This is the afterword for Crypt Zero, produced by the writer version of Erik Radvon, and axed from publication by the budget-minded publisher version of Erik Radvon. It is presented here as a companion piece to the comic book.
Welcome to the Land of the Living, Crypt Zero
All living things share the same plodding movement. It’s unmistakable. From a spider wobbling out from under the floorboards to a lion chasing down a gazelle. We’re no different. Energy in motion, yes, but also matter robotically propelled through 4D timesoup motion pictures that our brain puts together as “reality.” In this sandbox, whatever it may be, we play out the same old schoolyard dramas. Babes in the dirt. Fussing, fighting, and generally making a mess of everything.
As we gracelessly tumble through existence, certain acts have replayed themselves, over and over, maybe for even longer than we know. All our science, all our religion, and there’s still a gnawing sense that the real secrets of our Whateververse are locked away in some dusty old attic. Somewhere out there waiting for us to find it. And so we go. We move. Energy in motion, matter plodding, grace be damned.
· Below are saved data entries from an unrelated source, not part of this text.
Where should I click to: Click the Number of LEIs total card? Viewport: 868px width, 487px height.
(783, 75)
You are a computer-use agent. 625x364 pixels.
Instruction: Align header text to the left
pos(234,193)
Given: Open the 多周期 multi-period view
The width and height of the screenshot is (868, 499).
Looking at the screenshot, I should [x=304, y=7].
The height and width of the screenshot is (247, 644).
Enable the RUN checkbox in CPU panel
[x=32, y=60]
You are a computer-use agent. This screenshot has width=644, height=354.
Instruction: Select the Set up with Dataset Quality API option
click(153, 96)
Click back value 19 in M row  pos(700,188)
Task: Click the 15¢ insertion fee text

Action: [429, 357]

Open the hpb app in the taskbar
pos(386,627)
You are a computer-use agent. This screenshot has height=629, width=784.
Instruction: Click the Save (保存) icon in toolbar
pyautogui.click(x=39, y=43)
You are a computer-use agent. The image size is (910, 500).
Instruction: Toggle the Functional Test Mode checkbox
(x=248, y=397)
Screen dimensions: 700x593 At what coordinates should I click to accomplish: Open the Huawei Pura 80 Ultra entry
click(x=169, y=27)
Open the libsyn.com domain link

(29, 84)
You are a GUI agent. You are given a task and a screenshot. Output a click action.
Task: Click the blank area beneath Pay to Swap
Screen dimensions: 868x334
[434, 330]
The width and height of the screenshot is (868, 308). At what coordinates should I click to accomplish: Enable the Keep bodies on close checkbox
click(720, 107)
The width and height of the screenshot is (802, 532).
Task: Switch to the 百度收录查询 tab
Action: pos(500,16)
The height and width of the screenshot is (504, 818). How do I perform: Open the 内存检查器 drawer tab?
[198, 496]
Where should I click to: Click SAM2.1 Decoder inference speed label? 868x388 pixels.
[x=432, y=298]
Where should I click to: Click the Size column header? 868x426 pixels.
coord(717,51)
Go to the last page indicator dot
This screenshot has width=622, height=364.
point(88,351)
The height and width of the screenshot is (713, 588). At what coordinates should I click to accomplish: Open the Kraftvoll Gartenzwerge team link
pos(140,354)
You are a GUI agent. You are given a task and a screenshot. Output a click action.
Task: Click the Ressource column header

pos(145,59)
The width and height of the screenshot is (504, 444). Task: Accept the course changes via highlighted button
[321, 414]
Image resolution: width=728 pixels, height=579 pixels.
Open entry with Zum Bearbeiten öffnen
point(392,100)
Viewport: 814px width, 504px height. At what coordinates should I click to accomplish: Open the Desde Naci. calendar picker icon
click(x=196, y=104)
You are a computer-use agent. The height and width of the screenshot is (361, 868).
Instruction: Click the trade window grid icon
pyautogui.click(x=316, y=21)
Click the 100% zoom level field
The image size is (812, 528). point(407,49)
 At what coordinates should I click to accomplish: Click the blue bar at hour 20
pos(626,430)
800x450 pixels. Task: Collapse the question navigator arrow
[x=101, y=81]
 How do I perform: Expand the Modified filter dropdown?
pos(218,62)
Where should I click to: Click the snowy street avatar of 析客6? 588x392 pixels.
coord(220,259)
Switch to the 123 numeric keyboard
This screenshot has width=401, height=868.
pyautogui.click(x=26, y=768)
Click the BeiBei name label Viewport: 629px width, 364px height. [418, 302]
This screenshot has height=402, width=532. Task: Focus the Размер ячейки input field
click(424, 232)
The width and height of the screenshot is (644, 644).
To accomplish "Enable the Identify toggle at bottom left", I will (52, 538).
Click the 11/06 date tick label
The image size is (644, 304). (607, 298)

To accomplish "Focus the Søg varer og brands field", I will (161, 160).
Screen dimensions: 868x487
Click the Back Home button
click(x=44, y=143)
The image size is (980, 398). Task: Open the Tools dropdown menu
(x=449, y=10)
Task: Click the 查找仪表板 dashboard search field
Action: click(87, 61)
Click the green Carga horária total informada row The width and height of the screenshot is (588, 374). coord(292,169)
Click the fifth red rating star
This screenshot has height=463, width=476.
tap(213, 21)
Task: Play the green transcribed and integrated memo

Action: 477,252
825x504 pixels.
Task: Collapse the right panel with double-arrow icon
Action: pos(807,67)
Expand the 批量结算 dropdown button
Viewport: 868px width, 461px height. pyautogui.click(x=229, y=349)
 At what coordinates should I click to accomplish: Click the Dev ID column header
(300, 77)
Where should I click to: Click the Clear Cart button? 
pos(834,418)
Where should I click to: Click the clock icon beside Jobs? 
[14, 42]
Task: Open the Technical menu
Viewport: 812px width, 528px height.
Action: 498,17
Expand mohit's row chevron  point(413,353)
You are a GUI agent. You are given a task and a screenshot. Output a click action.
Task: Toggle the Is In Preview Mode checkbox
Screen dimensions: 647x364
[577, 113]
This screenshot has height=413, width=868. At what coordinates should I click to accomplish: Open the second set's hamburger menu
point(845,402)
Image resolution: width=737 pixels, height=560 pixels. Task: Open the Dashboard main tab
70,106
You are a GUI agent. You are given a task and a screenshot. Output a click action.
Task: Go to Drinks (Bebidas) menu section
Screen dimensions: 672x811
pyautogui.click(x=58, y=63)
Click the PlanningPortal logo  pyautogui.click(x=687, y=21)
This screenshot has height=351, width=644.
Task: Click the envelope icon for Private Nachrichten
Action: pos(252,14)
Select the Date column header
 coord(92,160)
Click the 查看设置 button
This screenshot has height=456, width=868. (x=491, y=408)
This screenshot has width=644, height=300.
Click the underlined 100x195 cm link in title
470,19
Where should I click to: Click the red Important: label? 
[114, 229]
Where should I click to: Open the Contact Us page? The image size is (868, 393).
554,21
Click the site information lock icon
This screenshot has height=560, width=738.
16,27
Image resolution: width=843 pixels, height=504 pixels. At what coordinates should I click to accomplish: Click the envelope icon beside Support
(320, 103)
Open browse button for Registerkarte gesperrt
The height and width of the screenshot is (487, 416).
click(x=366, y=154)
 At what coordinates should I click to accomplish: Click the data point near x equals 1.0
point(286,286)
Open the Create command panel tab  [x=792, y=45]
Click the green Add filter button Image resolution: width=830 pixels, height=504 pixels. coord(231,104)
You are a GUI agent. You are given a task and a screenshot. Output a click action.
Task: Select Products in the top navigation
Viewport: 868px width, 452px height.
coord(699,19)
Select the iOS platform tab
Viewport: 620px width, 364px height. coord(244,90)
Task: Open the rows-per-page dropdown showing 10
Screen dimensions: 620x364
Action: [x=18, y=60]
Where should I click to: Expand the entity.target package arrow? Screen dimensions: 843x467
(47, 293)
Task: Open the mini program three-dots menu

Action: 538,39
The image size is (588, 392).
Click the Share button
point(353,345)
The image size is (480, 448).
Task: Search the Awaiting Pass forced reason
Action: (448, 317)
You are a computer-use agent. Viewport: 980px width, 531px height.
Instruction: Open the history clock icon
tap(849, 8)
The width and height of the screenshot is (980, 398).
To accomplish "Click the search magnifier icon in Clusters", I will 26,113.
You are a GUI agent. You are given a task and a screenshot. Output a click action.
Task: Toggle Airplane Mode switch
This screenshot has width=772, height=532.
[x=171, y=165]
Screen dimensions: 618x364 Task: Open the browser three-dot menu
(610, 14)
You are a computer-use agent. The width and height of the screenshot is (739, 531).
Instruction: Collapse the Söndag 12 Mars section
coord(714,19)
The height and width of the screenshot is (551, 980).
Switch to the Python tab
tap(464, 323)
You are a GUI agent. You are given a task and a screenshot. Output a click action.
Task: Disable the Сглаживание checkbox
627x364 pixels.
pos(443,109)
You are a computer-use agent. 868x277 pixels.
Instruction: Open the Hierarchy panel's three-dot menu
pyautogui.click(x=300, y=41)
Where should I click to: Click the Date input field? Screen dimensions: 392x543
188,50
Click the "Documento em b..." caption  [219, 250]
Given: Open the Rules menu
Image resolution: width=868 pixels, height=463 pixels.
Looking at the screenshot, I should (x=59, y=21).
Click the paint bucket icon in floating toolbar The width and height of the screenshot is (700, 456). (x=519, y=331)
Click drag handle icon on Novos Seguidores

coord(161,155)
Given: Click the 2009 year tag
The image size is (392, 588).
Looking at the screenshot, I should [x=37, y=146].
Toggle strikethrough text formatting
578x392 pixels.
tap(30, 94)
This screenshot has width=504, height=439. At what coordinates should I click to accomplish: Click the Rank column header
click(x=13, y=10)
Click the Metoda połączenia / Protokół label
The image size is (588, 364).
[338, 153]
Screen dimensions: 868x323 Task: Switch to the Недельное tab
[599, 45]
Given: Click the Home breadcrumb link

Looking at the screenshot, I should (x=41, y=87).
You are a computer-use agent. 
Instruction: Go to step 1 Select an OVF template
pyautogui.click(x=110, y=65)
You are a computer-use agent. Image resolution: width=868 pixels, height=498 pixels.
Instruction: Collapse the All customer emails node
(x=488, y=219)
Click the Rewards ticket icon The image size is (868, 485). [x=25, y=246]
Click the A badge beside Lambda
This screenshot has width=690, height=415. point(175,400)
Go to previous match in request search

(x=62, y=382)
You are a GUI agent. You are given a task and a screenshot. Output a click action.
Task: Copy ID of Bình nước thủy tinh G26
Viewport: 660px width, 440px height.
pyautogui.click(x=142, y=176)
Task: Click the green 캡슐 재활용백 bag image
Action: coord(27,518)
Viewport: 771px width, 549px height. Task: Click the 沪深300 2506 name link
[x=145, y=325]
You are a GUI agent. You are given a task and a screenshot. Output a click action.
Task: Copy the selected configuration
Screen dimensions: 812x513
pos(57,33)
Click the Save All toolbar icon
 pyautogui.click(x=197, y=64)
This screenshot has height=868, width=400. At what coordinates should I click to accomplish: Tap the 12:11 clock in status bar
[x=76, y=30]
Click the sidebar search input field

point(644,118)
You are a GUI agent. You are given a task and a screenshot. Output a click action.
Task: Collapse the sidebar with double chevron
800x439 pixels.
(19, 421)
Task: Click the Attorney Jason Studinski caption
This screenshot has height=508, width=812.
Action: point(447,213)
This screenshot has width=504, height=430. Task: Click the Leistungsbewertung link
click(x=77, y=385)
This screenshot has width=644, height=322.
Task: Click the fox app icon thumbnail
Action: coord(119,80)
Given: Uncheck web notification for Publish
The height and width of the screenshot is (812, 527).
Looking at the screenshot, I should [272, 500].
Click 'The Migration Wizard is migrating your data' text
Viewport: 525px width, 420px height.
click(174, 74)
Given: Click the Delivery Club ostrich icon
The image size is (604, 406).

From a machete in the jungle to a robot probe around an icy moon, humans tend to engage in activity rather unlike any other mammal. Squirrels don’t write operas, and they sure as shit don’t calculate insertion orbits. It’s not just intelligence though. This has nothing to do with evolution. This has to do with heart (the concept, not the organ). This is about soul. This is about the unifying homesickness that seems to permeate all human endeavors. Where the hell are we trying to go? Why have we always felt so out of place in our own home?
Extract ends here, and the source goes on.